瓶の中の世界でただぼんやりと文章を書きます。泡の様に浮かんでは消えます。

徒然なるままに。

揺れるつり革が遊ぶものではないという認識ができた頃から、気が付いたら日々通り過ぎることを上手くかわして生きるのが上手くなっている様になってしまった。

そんな現実をまだ受け止められず今日もお酒の匂いがする最終電車に乗っています。

 

ただ茫洋と日々が通り過ぎる中で、川底の石が削られて丸くなる様に私の感覚が丸くなってしまったのか、或いはアンテナが立って無意識に情報の取捨選択が出来る様になったのか、昔ほど心が動揺することがなくなった様な気がします。

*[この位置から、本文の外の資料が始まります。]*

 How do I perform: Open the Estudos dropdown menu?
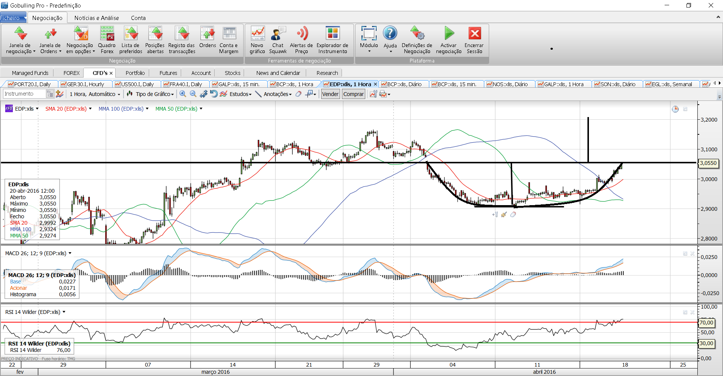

揺れる枝の音や、風の柔らかさ、落ちる水滴、焼け付く様な視線も、凍る様な夜中の街も、溢れる光が目を刺す感覚も、果ては脈の触れも呼吸のリズムも、全てが色鮮やかで、それは今でも私の真ん中にずっと焼き付いています。

 

後生大事に抱え、しまいこんでいる内にそれは説明しようの無い強烈な焦燥感を孕んで、いつしか私の中に根っこを張ります。それはきっと私の絵の根底なのでしょう。理想でもあり、幼い私が持っていた世界観でもあるはずなのです。でも決して過去ではありません。

 

幼い頃に何度も裸足で家を放り出されて、あぁ、靴があればどこにでもいけると、団地の7階から地面を覗き込んでいた私はもうどこにもいません。

でもその時に覗き込んだ水溜りに映る私が今もずっと電車の窓に張り付いています。きっと私は私から逃げられない。今日も私はアルコールの匂いのする最終電車で、居候している人の家に忍び込みます。